At least 4.5 million jobs have been cut from the segment.
Dan Wu, an immigrant chef and owner of Atomic Ramen in Lexington, Kentucky, operated his restaurant for two and a half years before COVID hit.
The location’s closure turned from temporary to indefinite as the government instituted stay-at-home orders and dining room restrictions. To-go and delivery weren’t feasible lifelines. Eventually it became clear the restaurant wasn’t going to hang on, so Atomic Ramen closed permanently about three weeks ago.
Wu’s situation is an example of what numerous independent operators are facing nationwide. According to a report released by Compass Lexecon in conjunction with the Independent Restaurant Coalition, 85 percent of independent restaurants could permanently close by the end of 2020—crumbling a segment that generates about $760 billion in sales and employs 11 million people. This if direct aid, like a stabilization fund, is not provided.
Independent restaurants are more at risk of permanently going out of business due to the pandemic because consumer spending at these establishments has been disproportionately affected and they lack the same access to capital markets, the Coalition said.
“With millions of jobs at stake, the collapse of independent restaurants would ignite a downward economic spiral with ripple effects in other already hard-hit industries in the travel, hospitality and leisure sector that would be felt for years,” the report reads. “Mass failure may also destabilize the commercial real estate market if these restaurants cannot pay rent, which could also incite a spillover effect in the larger economy.”
Wu said this spells trouble for minority business owners.

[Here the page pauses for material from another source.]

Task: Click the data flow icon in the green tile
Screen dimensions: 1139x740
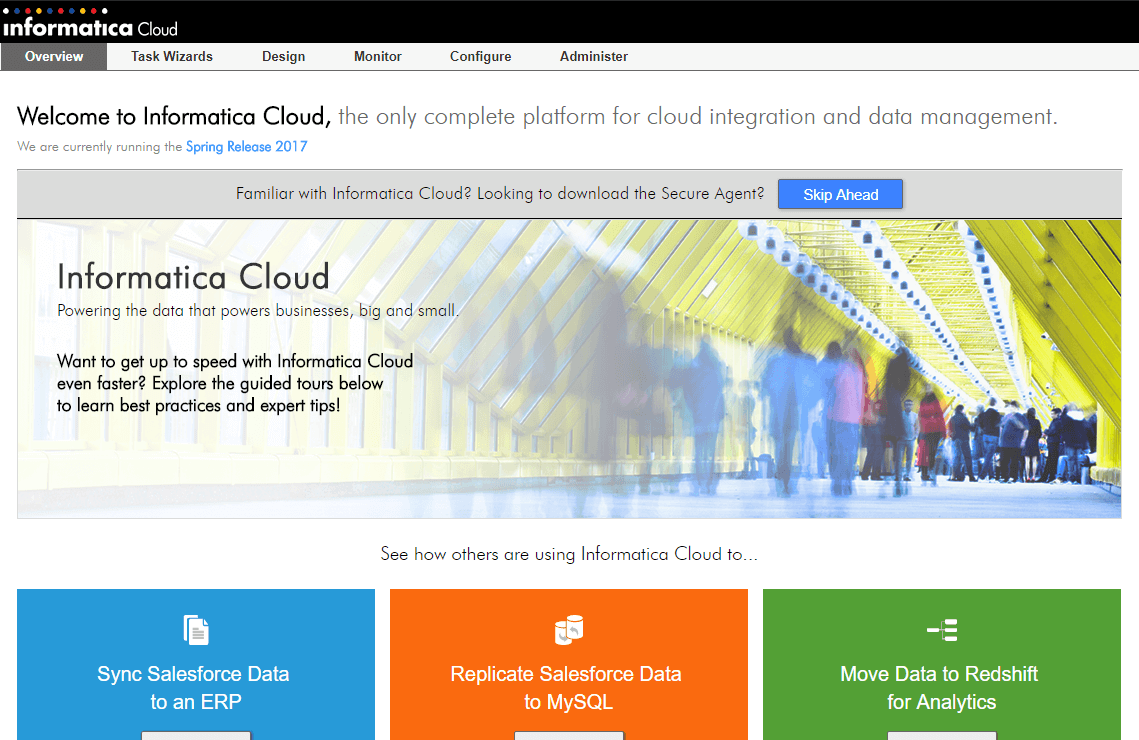Action: [x=941, y=630]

"What I’m afraid of is that the people that are least likely to survive are going to be these small single locations—immigrant-run, women-run, people-of-color-run operations. … We’re the ones that don’t have the infrastructure like the chain restaurants to survive this,” Wu said during a briefing Wednesday.

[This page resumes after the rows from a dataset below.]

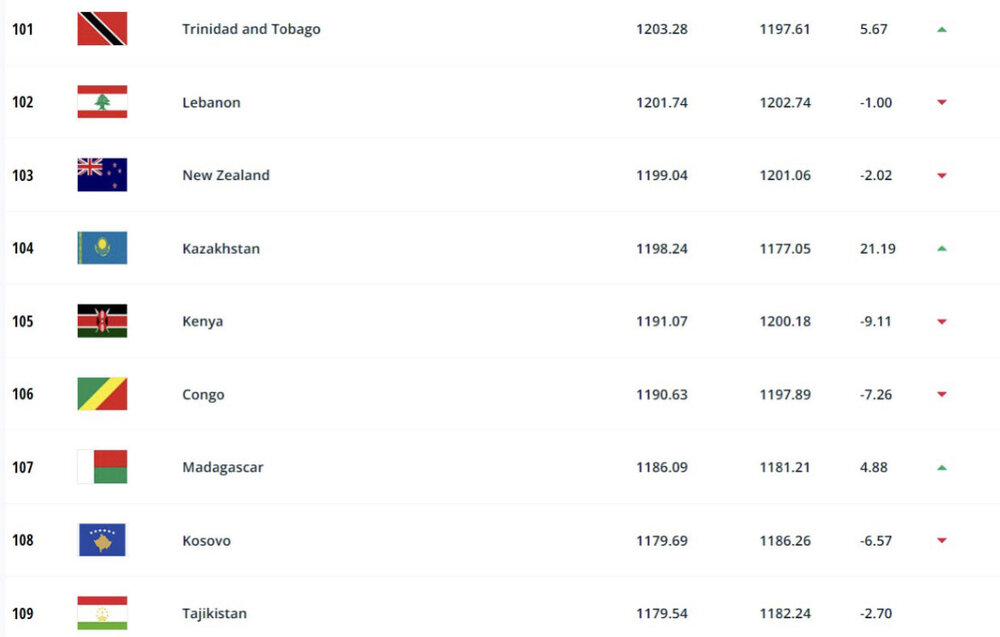
Task: Click the Kosovo flag icon
Action: 102,540
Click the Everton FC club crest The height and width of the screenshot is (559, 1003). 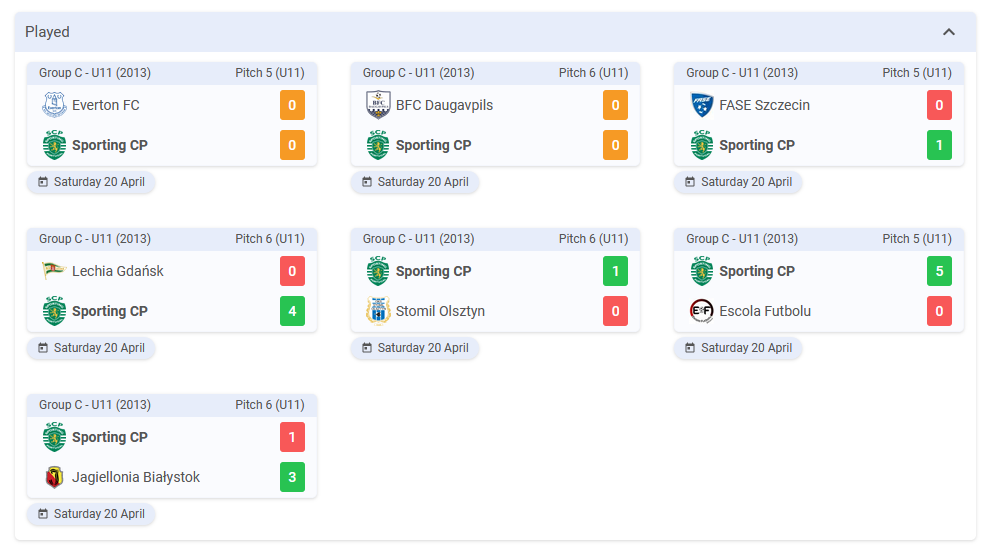coord(54,105)
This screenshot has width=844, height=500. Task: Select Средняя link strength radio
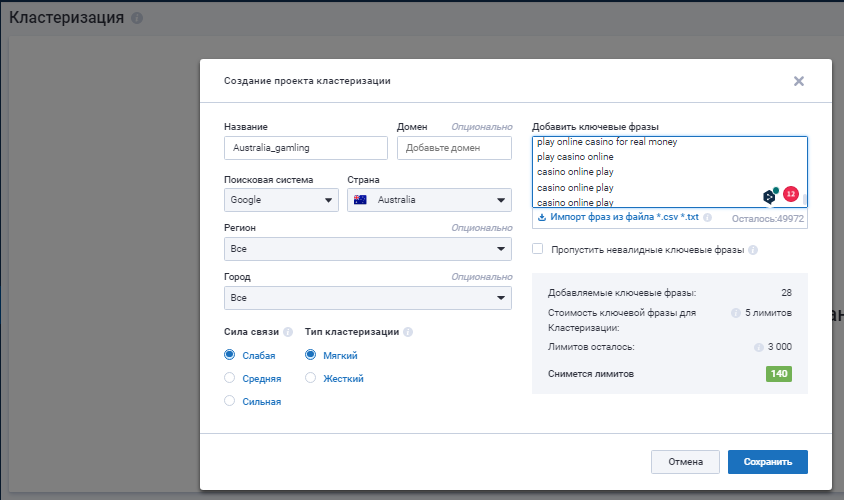[229, 378]
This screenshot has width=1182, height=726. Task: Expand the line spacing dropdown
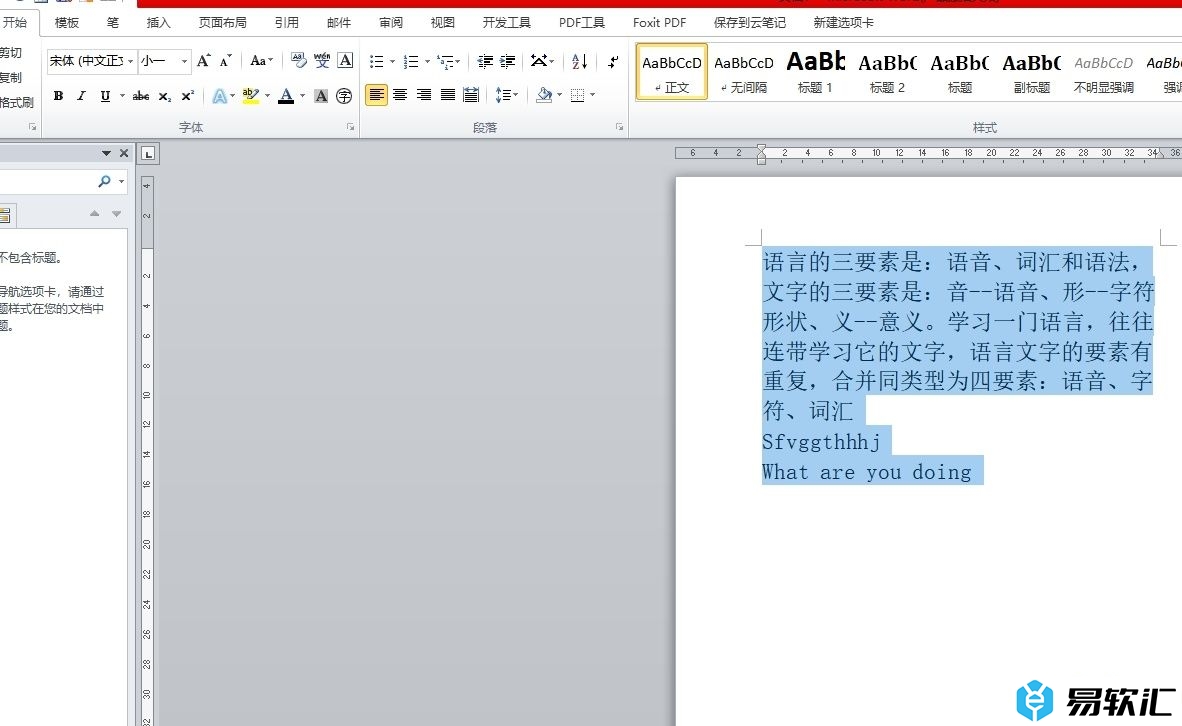[515, 95]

At the federal government level, Democratic Rep. Earl Blumeanuer from Oregon is proposing legislation called the RESTAURANTS Act, which would establish a $120 billion fund for foodservice or drinking establishments that aren’t publicly traded or part of a chain that includes 20 or more locations under the same name. The funds would provide grants to restaurants and bars and prioritize locations with annual revenues less than $1.5 million. The money is intended to target small, local restaurants, particularly those owned by women and people of color. The dollars would cover typical costs such as payroll, benefits, mortgage, rent, utilities, maintenance, supplies, food, and debt obligations.
Compass Lexecon’s report estimates that Blumeanuer’s legislation would grow the economy up to $271 billion and reduce the unemployment rate by an estimated 2.4 percentage points.
Blumeanuer said he’s working with Republican Sen. Roger Wicker from Mississippi to refine the proposal and ensure it receives bipartisan and bicameral support. The bill could be introduced as early as this week.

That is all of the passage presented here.